Thank you, Pierce and congratulations to you also on a great quarter as well as Caron and Patrick, all doing the right things in a difficult market environment. Now, a couple of final comments before we take your questions. We are confident of our 2011 financial guidance ranges for both ONEOK and ONEOK Partners. We expect ONEOK Partners’ strong performance in the first quarter with expected volume growth to continue throughout the year and offset lower anticipated results in energy services. As Pierce mentioned, energy services has a path forward in a very difficult market consisting of tighter seasonal storage and basis spreads and lower price volatility, all due to the oversupply of natural gas because of the emergence of shale plays. However, the shale plays have benefited ONEOK Partners, affording us the opportunity to invest capital to build critical gathering and processing and natural gas liquids infrastructure, to serve natural gas producers, processors and customers.

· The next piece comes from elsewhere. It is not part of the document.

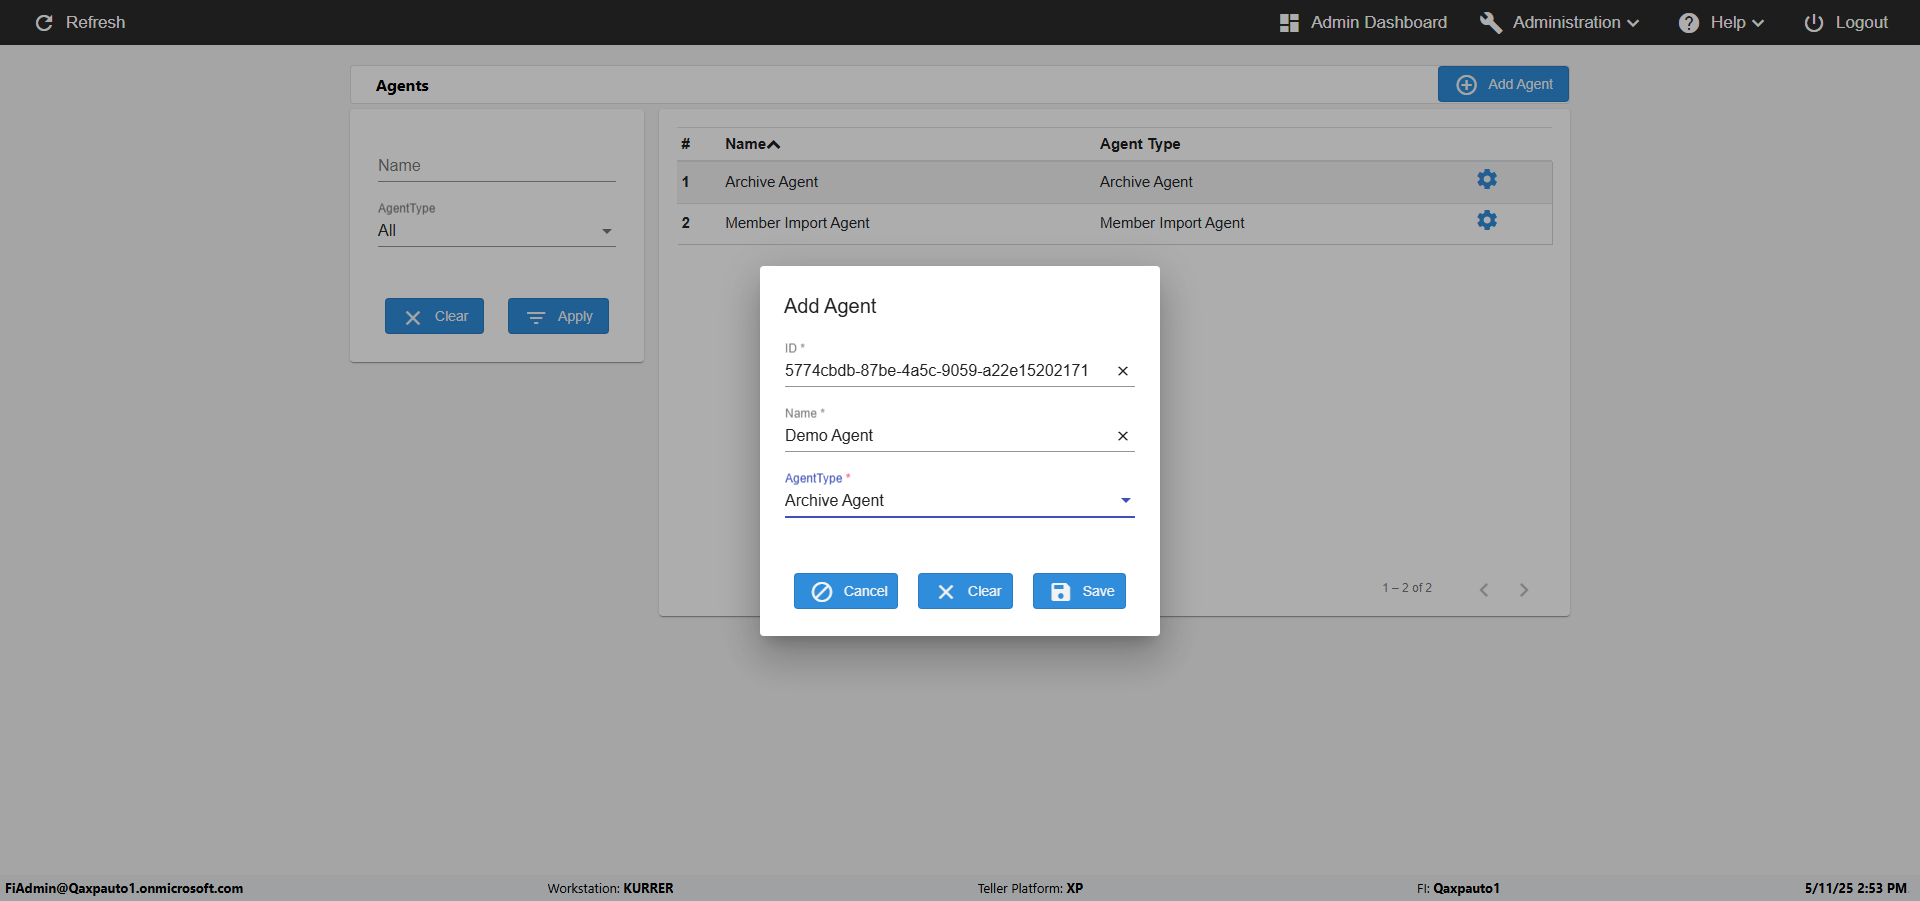Viewport: 1920px width, 901px height.
Task: Cancel the Add Agent dialog
Action: click(x=846, y=591)
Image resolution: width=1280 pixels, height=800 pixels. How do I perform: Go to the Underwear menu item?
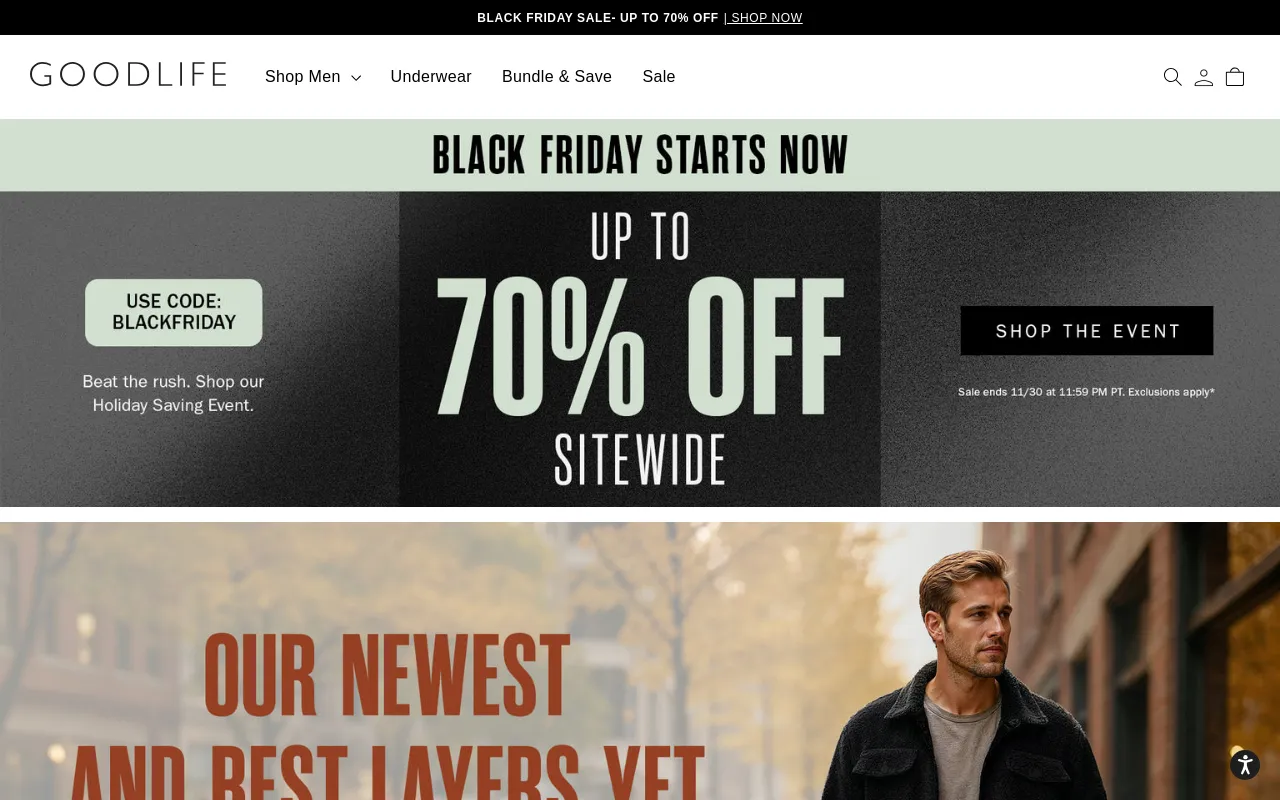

The abundance of natural gas has also brought price stability to consumers making natural gas a preferred and environmentally attractive fuel for home heating, electric power generation and in certain applications, transportation. Lower natural gas prices also make the NGLs coming from these shale plays very attractive feedstocks for the petrochemical industry. As illustrated by the expansions Terry just mentioned, that’s good for us, but more importantly, it’s good for the country. And the overall global competitiveness of the U.S. petrochemical industry and why we are so enthusiastic about natural gas liquids supply and demand. We are on track, both cost and timing with our projects. As Terry mentioned, we have applied the lessons learned from our first set of projects, which will benefit from our overall project execution. In all of our projects which now total almost $3 billion with the new ones we announced this week are consistent with our vision to create value for our customers and investors, enabling us to grow earnings and provide our owners with attractive returns. And of course, finally, I would like to thank our employees across more than a dozen states for their dedication and commitment, which create value everyday for our investors and customers. I appreciate their efforts and know that our success as a company depends on their contributions. At this time, we are now ready to take your questions.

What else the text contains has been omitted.